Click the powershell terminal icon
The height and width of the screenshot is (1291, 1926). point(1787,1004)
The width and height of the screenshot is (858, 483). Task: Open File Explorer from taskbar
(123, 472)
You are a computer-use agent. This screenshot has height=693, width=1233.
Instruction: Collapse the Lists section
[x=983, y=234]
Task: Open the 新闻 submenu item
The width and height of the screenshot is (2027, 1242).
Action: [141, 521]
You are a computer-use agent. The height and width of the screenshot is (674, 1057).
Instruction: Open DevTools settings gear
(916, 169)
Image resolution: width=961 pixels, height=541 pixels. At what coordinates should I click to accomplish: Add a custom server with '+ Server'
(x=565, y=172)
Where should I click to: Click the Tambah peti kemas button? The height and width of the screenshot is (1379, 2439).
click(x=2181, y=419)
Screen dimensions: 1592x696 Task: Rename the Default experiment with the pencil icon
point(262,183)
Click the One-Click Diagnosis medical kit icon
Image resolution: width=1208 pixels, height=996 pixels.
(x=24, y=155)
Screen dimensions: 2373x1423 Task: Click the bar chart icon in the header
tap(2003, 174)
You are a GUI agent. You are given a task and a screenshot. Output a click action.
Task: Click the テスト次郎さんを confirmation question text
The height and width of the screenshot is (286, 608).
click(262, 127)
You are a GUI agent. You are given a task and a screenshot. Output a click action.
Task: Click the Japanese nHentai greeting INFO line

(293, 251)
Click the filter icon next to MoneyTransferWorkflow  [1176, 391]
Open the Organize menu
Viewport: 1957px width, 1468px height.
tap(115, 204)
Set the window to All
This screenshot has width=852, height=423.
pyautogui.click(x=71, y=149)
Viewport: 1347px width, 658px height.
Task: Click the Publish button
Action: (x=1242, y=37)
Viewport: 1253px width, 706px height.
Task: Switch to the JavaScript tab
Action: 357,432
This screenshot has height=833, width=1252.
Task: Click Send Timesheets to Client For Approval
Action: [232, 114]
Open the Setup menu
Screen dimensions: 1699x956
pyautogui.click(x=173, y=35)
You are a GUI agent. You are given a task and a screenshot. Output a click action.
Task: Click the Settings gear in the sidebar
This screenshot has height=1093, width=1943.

--

## [WHAT YOU NEED TO DO]
Make a list of all lines in the data that contain "computer".

## [TASK RESPONSE]
You are a computer-use agent. This screenshot has height=693, width=1233.
You are a computer-use agent. The height and width of the screenshot is (674, 1057).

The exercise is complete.